WHAT TO DO:
Every entry, from first to last, is to be retyped without any alteration.

(Records contained in a dataset)

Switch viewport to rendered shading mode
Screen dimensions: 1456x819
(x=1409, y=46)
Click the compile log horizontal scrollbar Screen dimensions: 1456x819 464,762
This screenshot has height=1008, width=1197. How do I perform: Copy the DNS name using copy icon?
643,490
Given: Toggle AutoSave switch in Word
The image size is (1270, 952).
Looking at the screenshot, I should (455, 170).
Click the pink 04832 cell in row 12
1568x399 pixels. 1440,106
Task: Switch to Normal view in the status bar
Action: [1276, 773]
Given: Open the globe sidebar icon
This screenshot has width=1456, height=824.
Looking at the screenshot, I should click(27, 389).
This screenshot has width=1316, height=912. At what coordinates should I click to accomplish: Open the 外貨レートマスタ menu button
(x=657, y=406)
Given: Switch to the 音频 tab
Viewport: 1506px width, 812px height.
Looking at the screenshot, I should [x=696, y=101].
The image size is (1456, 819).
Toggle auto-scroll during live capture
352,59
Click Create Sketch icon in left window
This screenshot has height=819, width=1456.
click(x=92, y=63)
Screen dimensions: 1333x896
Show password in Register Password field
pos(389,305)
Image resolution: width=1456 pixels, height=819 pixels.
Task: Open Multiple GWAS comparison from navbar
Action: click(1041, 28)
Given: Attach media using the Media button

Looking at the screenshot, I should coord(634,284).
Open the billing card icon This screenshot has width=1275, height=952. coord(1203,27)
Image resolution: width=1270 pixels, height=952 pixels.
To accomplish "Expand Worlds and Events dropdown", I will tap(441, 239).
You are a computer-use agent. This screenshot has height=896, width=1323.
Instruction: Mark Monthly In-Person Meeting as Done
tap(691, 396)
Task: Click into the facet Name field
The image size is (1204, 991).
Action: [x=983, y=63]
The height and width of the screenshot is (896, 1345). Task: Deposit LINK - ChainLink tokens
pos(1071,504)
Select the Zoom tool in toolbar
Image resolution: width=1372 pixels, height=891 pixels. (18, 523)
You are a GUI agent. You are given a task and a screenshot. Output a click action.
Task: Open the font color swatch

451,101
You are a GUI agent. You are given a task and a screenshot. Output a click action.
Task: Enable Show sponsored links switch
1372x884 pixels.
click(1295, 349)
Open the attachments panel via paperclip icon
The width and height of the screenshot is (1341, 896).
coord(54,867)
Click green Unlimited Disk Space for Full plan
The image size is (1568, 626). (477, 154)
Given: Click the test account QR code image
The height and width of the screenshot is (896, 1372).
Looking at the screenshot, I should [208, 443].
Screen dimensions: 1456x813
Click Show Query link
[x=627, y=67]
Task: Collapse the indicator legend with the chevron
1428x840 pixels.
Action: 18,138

ANSWER FOR THIS EXERCISE:
Switch viewport to rendered shading mode
Screen dimensions: 1456x819
(x=1409, y=46)
Click the compile log horizontal scrollbar Screen dimensions: 1456x819 464,762
This screenshot has height=1008, width=1197. How do I perform: Copy the DNS name using copy icon?
643,490
Given: Toggle AutoSave switch in Word
The image size is (1270, 952).
Looking at the screenshot, I should (455, 170).
Click the pink 04832 cell in row 12
1568x399 pixels. 1440,106
Task: Switch to Normal view in the status bar
Action: [1276, 773]
Given: Open the globe sidebar icon
This screenshot has width=1456, height=824.
Looking at the screenshot, I should click(27, 389).
This screenshot has width=1316, height=912. At what coordinates should I click to accomplish: Open the 外貨レートマスタ menu button
(x=657, y=406)
Given: Switch to the 音频 tab
Viewport: 1506px width, 812px height.
Looking at the screenshot, I should [x=696, y=101].
The image size is (1456, 819).
Toggle auto-scroll during live capture
352,59
Click Create Sketch icon in left window
This screenshot has height=819, width=1456.
click(x=92, y=63)
Screen dimensions: 1333x896
Show password in Register Password field
pos(389,305)
Image resolution: width=1456 pixels, height=819 pixels.
Task: Open Multiple GWAS comparison from navbar
Action: click(1041, 28)
Given: Attach media using the Media button

Looking at the screenshot, I should coord(634,284).
Open the billing card icon This screenshot has width=1275, height=952. coord(1203,27)
Image resolution: width=1270 pixels, height=952 pixels.
To accomplish "Expand Worlds and Events dropdown", I will tap(441, 239).
You are a computer-use agent. This screenshot has height=896, width=1323.
Instruction: Mark Monthly In-Person Meeting as Done
tap(691, 396)
Task: Click into the facet Name field
The image size is (1204, 991).
Action: [x=983, y=63]
The height and width of the screenshot is (896, 1345). Task: Deposit LINK - ChainLink tokens
pos(1071,504)
Select the Zoom tool in toolbar
Image resolution: width=1372 pixels, height=891 pixels. (18, 523)
You are a GUI agent. You are given a task and a screenshot. Output a click action.
Task: Open the font color swatch

451,101
You are a GUI agent. You are given a task and a screenshot. Output a click action.
Task: Enable Show sponsored links switch
1372x884 pixels.
click(1295, 349)
Open the attachments panel via paperclip icon
The width and height of the screenshot is (1341, 896).
coord(54,867)
Click green Unlimited Disk Space for Full plan
The image size is (1568, 626). (477, 154)
Given: Click the test account QR code image
The height and width of the screenshot is (896, 1372).
Looking at the screenshot, I should [208, 443].
Screen dimensions: 1456x813
Click Show Query link
[x=627, y=67]
Task: Collapse the indicator legend with the chevron
1428x840 pixels.
Action: 18,138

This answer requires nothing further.